### Exercise material
┌──

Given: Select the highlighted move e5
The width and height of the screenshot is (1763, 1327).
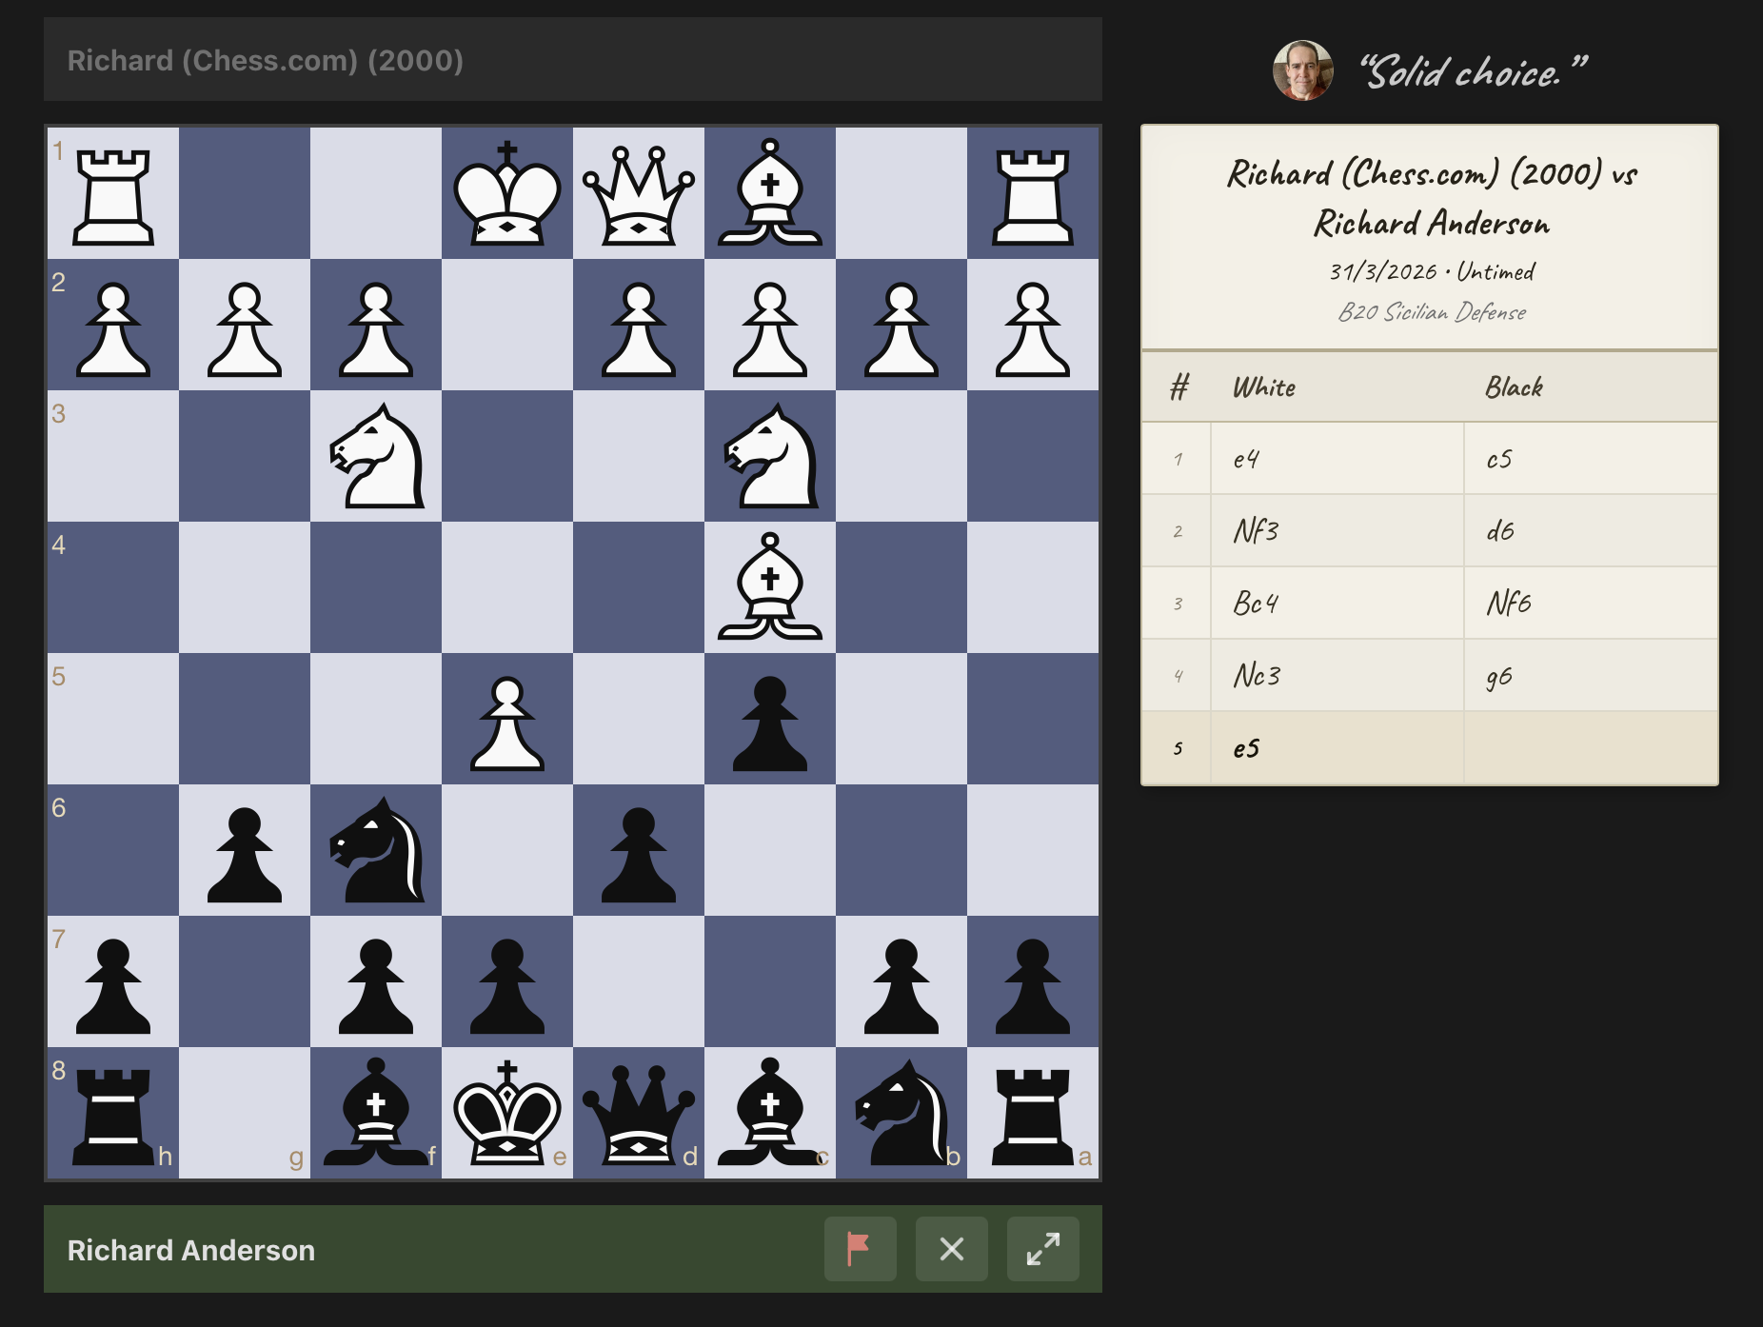Looking at the screenshot, I should coord(1248,749).
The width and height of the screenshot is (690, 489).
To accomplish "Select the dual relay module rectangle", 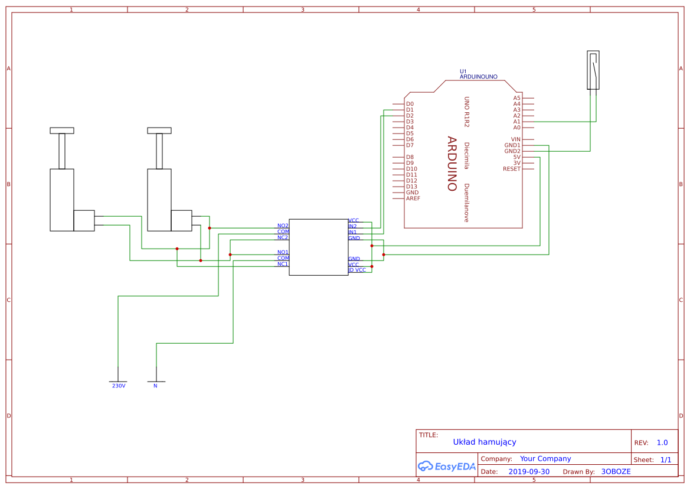I will [x=319, y=247].
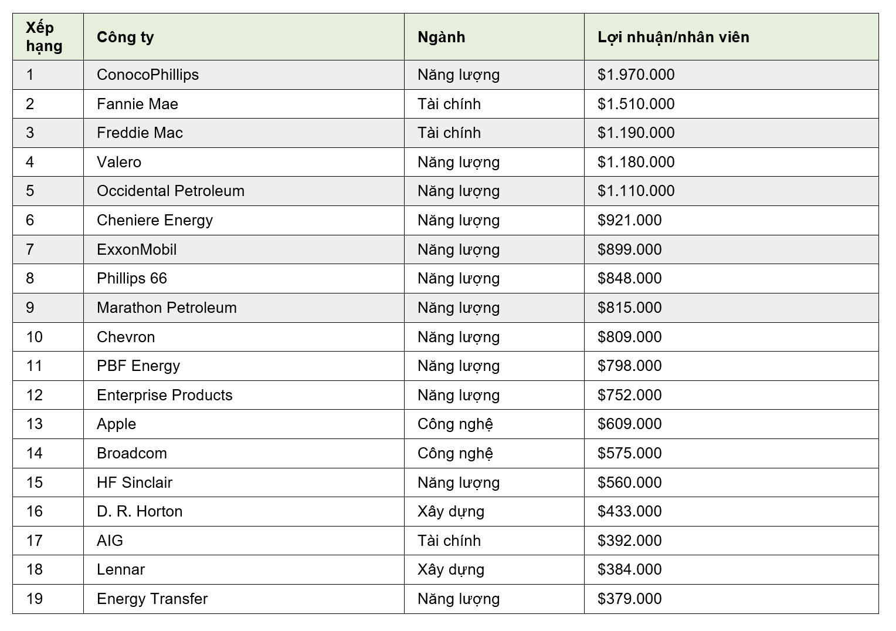Click the ExxonMobil cell
The height and width of the screenshot is (631, 896).
point(137,249)
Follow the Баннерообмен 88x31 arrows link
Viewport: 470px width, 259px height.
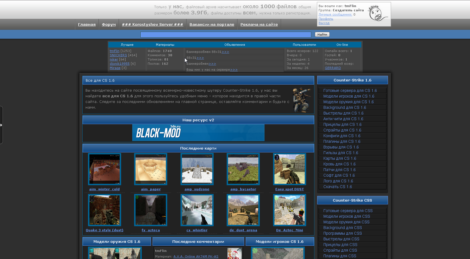pyautogui.click(x=226, y=52)
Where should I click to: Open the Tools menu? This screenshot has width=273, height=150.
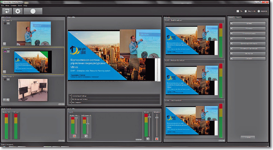tap(20, 5)
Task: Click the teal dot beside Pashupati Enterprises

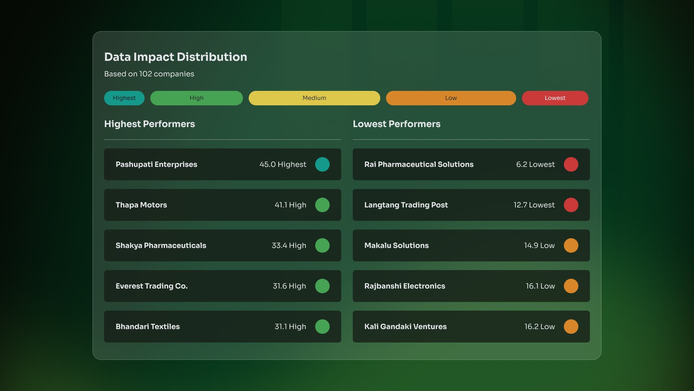Action: tap(322, 164)
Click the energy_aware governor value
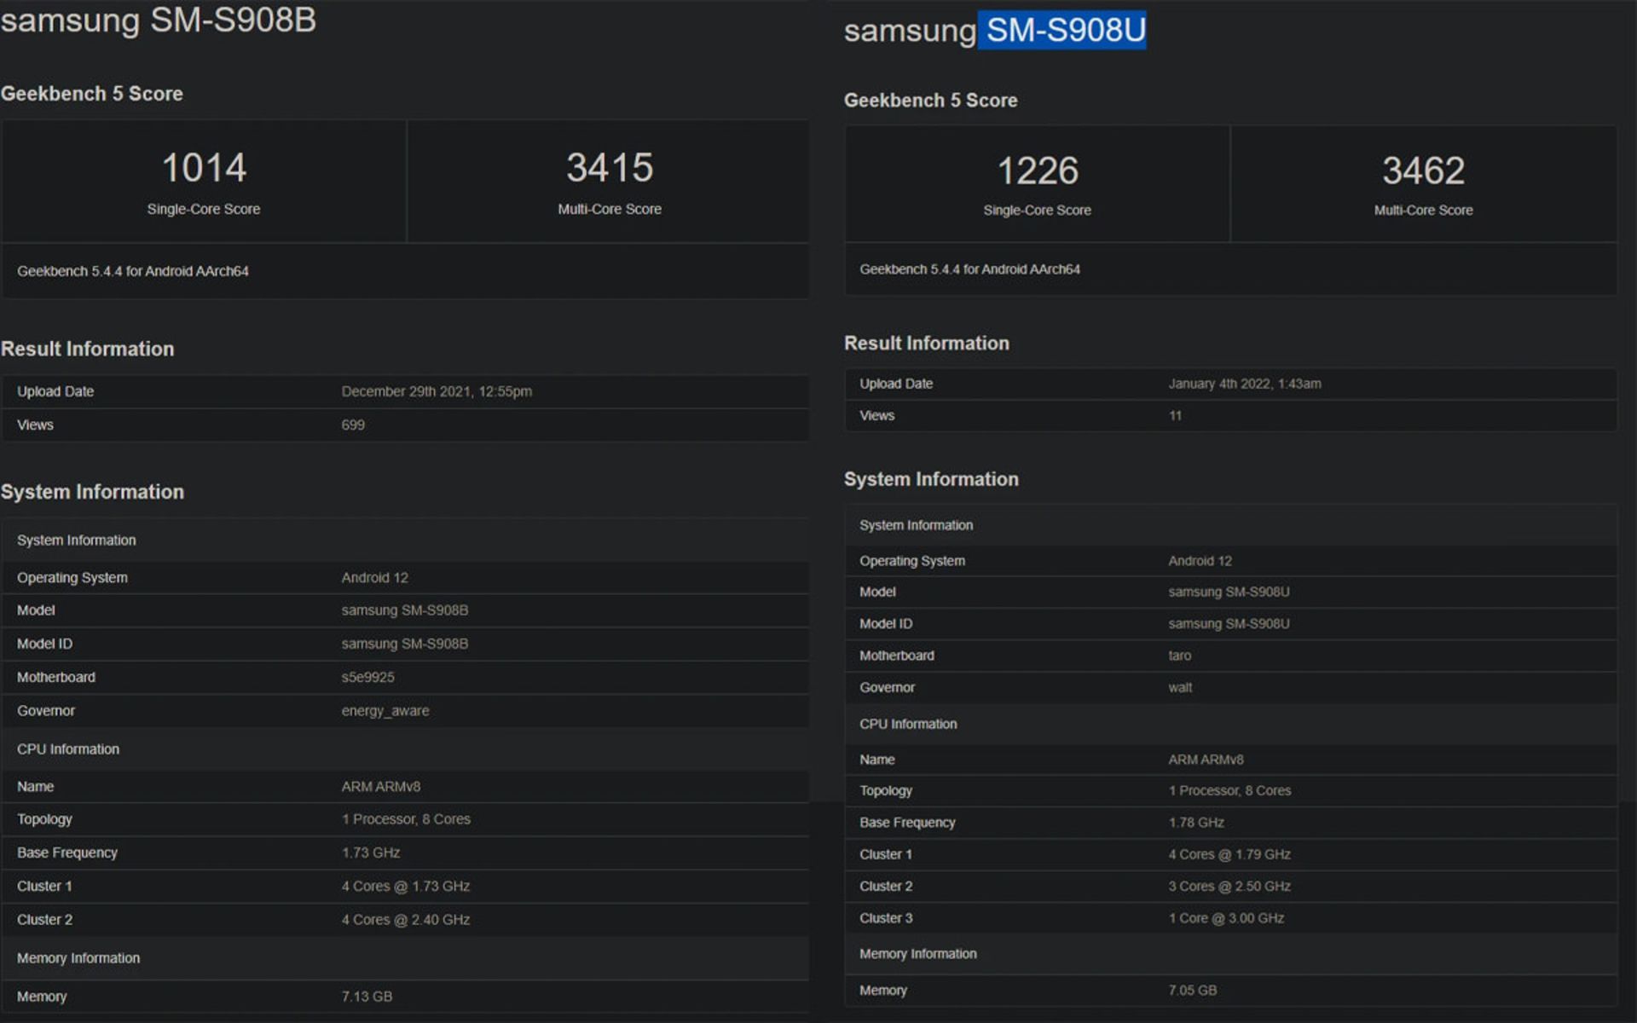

└──

### Instruction
Reproduce the records word for word, from the line containing "Task: Click the" through the end of the records, and leave the pictures out of your answer.

### Response for this exercise
Task: Click the teal dot beside Pashupati Enterprises

Action: tap(322, 164)
Click the energy_aware governor value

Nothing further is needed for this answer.